OUTPUT_PATH = "./test"
VISIBILITY_TIMEOUT = 10
REGION_NAME = "region"
sqs = boto3.resource('sqs', region_name=REGION_NAME, aws_access_key_id=AWS_KEY, aws_secret_access_key=AWS_SECRET)
s3 = boto3.client('s3', region_name=REGION_NAME, aws_access_key_id=AWS_KEY, aws_secret_access_key=AWS_SECRET)
queue = sqs.Queue(url=QUEUE_URL)
def handle_response(msg, path):
"""Logic goes here"""
print('message: %s' % msg)
def download_message_files(msg):
for s3_file in msg['files']:
s3_path = s3_file['path']
with io.BytesIO() as f:
s3.download_fileobj(msg['bucket'], s3_path, f)
f.seek(0)
for line in gzip.GzipFile(fileobj=f):
await handle_response(line.decode('UTF-8'), s3_path)
def consume():
while True:
for msg in queue.receive_messages(VisibilityTimeout=VISIBILITY_TIMEOUT):
body = json.loads(msg.body) # grab the actual message body
download_message_files(body)
msg.delete()
time.sleep(sleep_time)
if __name__ == '__main__':
# Setup our root logger
logging.basicConfig(level=logging.INFO, format="%(asctime)s %(name)s %(levelname)s %(message)s")
# Create our FDR logger
logger = logging.getLogger("Consumer")
# Rotate log file handler
RFH = RotatingFileHandler("test.log", maxBytes=20971520, backupCount=5)
# Log file output format
F_FORMAT = logging.Formatter('%(asctime)s %(name)s %(levelname)s %(message)s')

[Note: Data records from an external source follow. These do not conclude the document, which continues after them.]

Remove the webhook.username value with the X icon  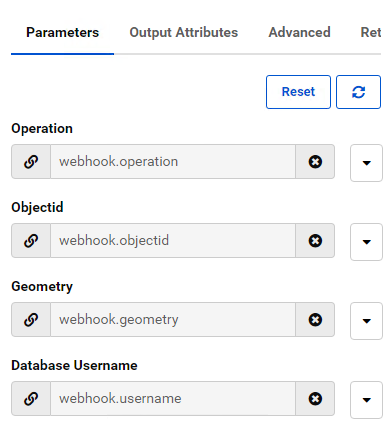(x=315, y=399)
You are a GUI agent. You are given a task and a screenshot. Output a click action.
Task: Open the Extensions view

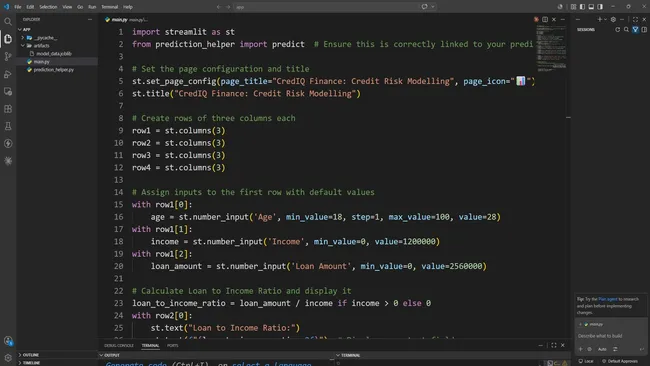(x=8, y=109)
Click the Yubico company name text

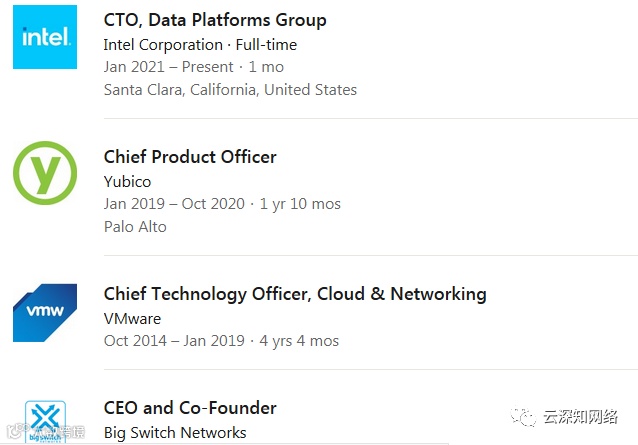[127, 182]
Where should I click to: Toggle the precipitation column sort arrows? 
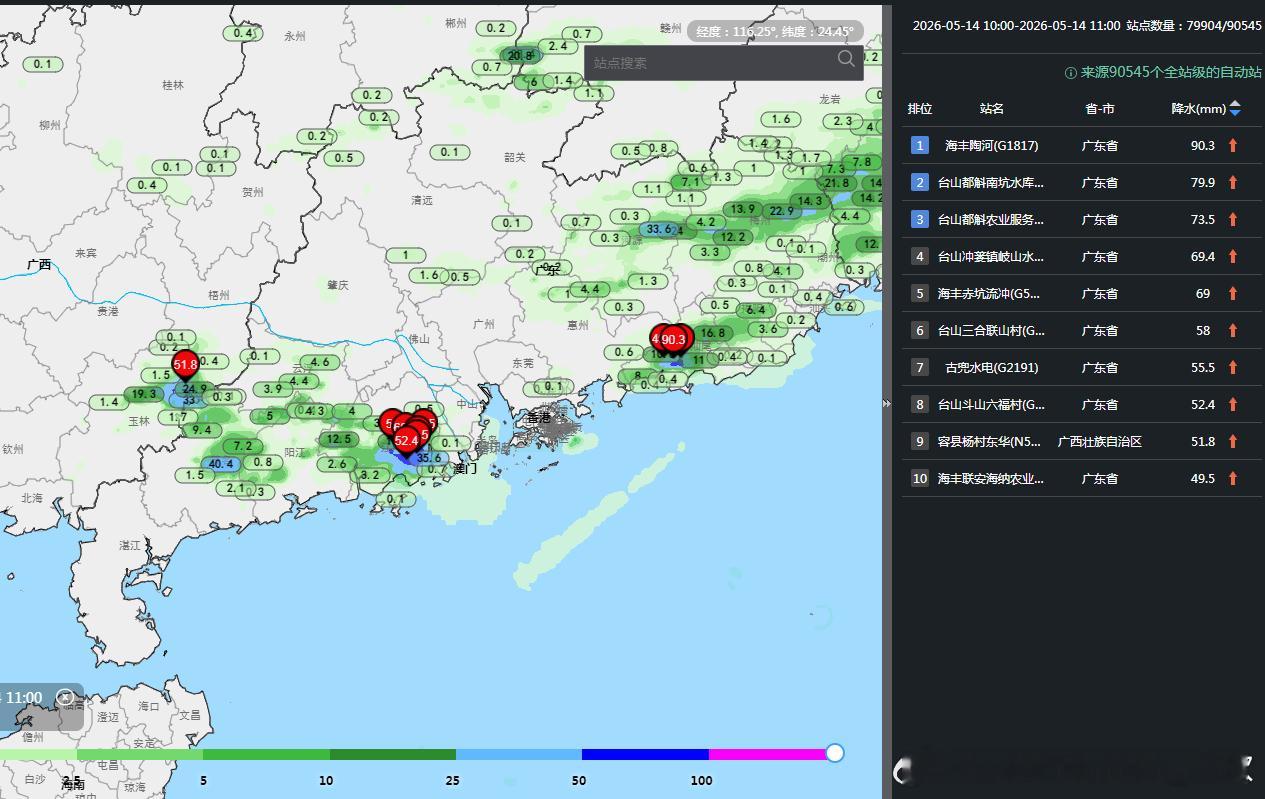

# Set the log file output level to INFO
RFH.setLevel(logging.INFO)
# Add our log file formatter to the log file handler
RFH.setFormatter(F_FORMAT)
# Add our log file handler to our logger
logger.addHandler(RFH)
consume()
I have tried converting this using aioboto3 and got struck in queue approach.
session = aioboto3.Session()
sqs = session.resource('sqs', region_name=REGION_NAME, aws_access_key_id=AWS_KEY, aws_secret_access_key=AWS_SECRET)
s3 = session.client('s3', region_name=REGION_NAME, aws_access_key_id=AWS_KEY, aws_secret_access_key=AWS_SECRET)
queue = sqs.Queue(url=QUEUE_URL) <---- this gives error as 'ResourceCreatorContext' object has no attribute 'Queue'
As i could understand from this there is no attribute, but could anyone guide me to make this working with async nature.